Перечитывая текст перед тем, как заверить его подписью, о. Иоанн задержался взглядом на части фразы «…по своему содержанию носили антисоветский характер…». И твердо сказал: «Пока не исправите, не подпишу». Ничего подобного он не произносил, так как такое признание могло очень серьезно «утяжелить» приговор. Это следователь Жулидов истолковал сказанное им нужным ему образом — и внес в протокол.
Начался длительный — трехчасовой! — поединок двух воль. На стороне капитана МГБ — грубость, жестокость, насилие. На стороне арестованного священника — непоколебимая уверенность в том, что правда за ним. И конечно же, вера в Бога.
Поединок окончился в пользу о. Иоанна. Через три часа следователь все-таки согласился вычеркнуть из протокола фразу «…по своему содержанию носили антисоветский характер…». Лишь после этого на странице появилась подпись арестованного священника.

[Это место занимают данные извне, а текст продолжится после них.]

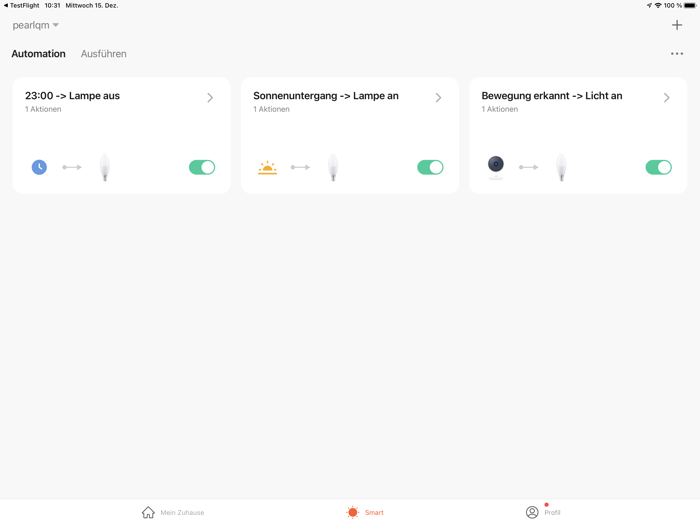Toggle off Sonnenuntergang Lampe an automation
This screenshot has height=525, width=700.
[430, 167]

Потом наступила длительная пауза — следующий после 12 мая протокол датирован 4 июля. «По замыслу ли следственного дела или стечением обстоятельств, а скорее милостью Божией между третьим и четвертым допросами больше месяца меня никуда не вызывали, — вспоминал о. Иоанн. — Я был один, молился. Иногда в мое уединение вторгался колокольный звон, извещая о начале Божией службы. Бог был рядом со мной и в этом мрачном безбожном месте». Обратим внимание — «больше месяца», то есть во второй половине июня снова начались вызовы к следователю. Сохранились квитанции о конвоировании арестованного Крестьянкина, а вот протоколов этих допросов нет. Может быть, такие протоколы и не велись. Красноречивее всяких бумаг выглядела левая рука о. Иоанна — пальцы на ней были перебиты и срослись с большим трудом. А на вопрос одного послушника Псково-Печерского монастыря, как научиться молиться, о. Иоанн многие годы спустя ответил:
— Да я и сам теперь молиться не умею. Вот когда в тюрьме молотком по голове били, выбивали показания, — тогда я молился…

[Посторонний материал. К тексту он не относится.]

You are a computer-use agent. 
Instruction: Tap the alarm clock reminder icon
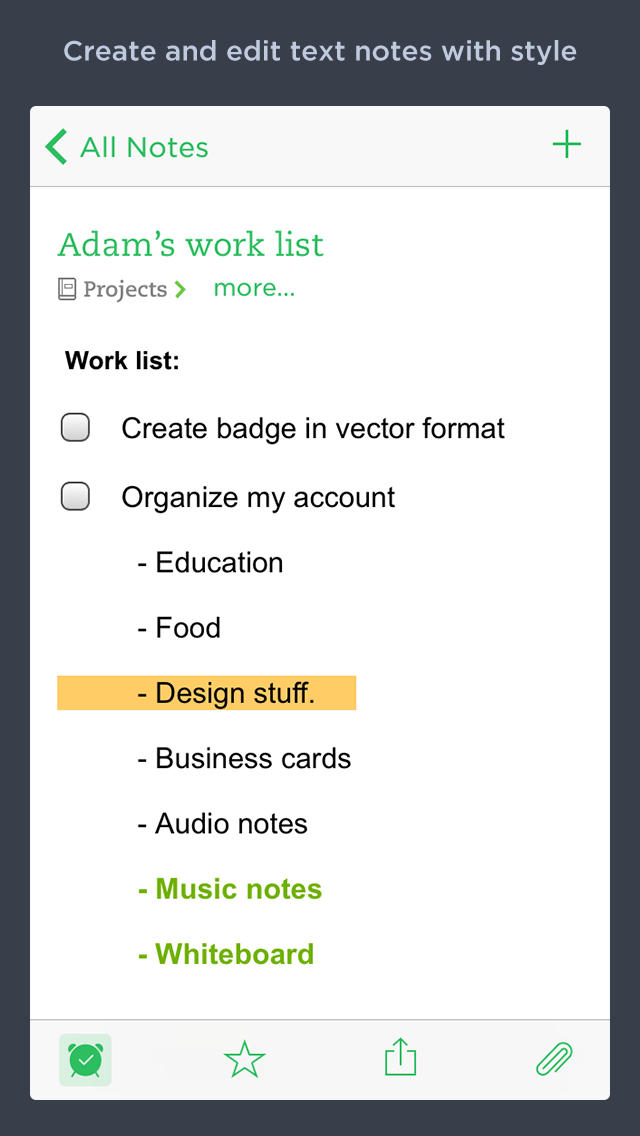pos(85,1059)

Что именно выбивал молотком из арестованного капитан Жулидов на этих допросах, осталось тайной. Возможно, показания на других священнослужителей, на того же «о. Иоанна Соколова» или на братьев Москвитиных. Но, несмотря на пытки и издевательства, о. Иоанн никого не «потащил» за собой. В его следственном деле встречается единственная фамилия — его собственная.
1 июля 1950 года заключенного в замаскированном под хлебный фургон автозаке перевезли из внутренней лубянской тюрьмы в Лефортово, где держали в камере-одиночке.